Exercise goal >> Copy out exactly the lines below that run from the one holding "Where should I" to the one holding "Given: Check the box next to DIR100", keeping both of those lines and no others.

** Entries provided follows **

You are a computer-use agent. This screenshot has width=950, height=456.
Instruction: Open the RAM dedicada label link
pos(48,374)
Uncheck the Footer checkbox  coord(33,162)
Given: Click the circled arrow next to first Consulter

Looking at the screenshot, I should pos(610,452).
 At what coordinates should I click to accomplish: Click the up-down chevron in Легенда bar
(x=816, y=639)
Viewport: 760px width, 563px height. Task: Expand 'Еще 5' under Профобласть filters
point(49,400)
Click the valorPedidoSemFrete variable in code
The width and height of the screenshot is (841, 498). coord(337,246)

** End of Entries provided **
** Entries provided follows **

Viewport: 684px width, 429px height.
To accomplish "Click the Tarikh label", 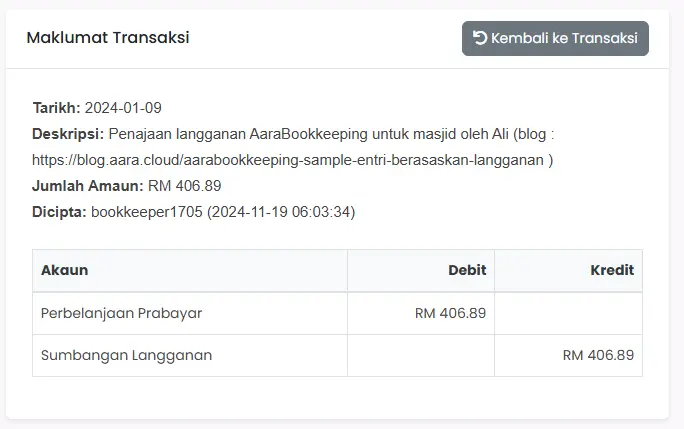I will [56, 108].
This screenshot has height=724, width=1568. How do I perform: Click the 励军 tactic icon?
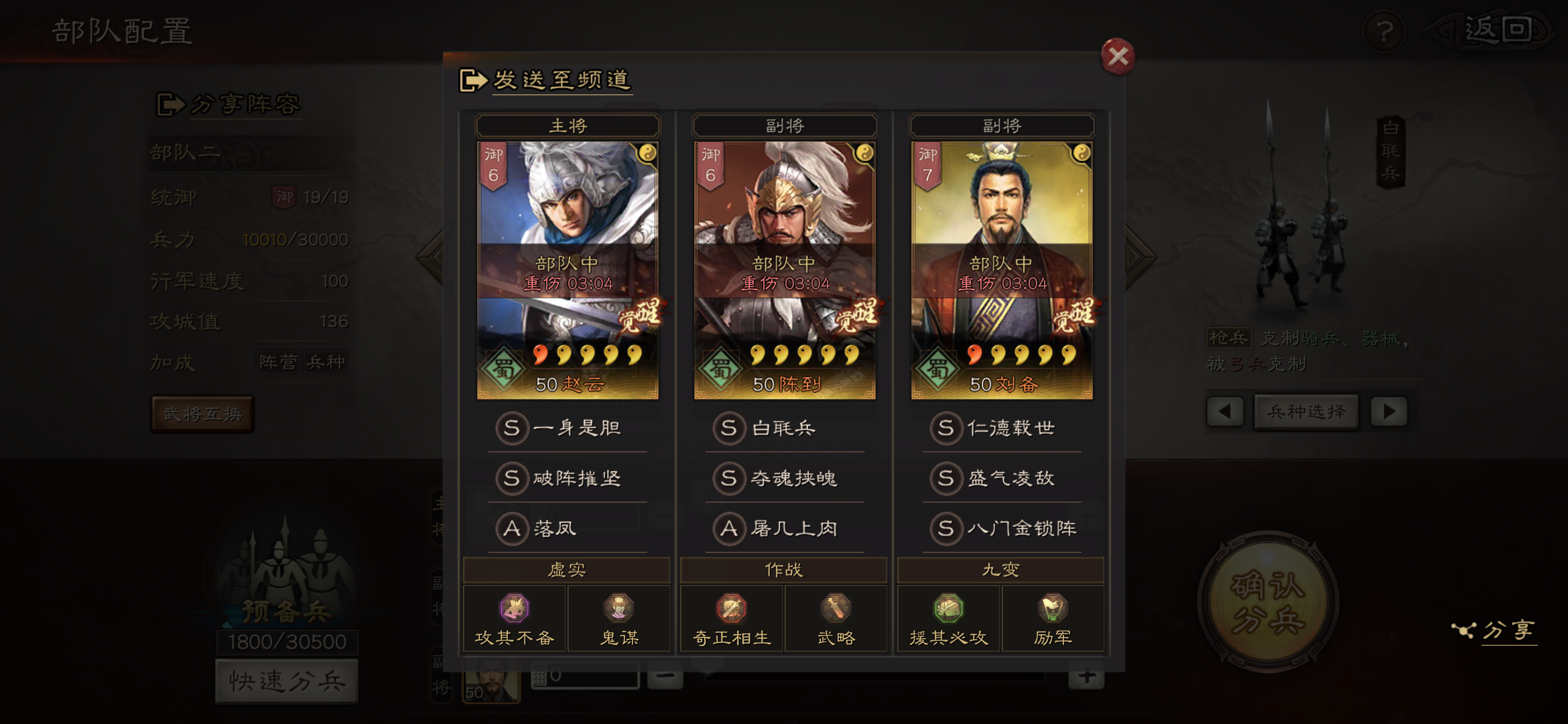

** End of Entries provided **
** Entries provided follows **

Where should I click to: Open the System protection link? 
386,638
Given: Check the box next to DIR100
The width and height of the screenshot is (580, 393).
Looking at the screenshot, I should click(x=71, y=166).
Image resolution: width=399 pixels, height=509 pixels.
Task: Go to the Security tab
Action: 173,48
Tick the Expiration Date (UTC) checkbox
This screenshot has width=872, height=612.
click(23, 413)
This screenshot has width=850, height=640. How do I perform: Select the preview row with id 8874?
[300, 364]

** End of Entries provided **

Solution to this problem >>
Where should I click to: Open the System protection link? 
386,638
Given: Check the box next to DIR100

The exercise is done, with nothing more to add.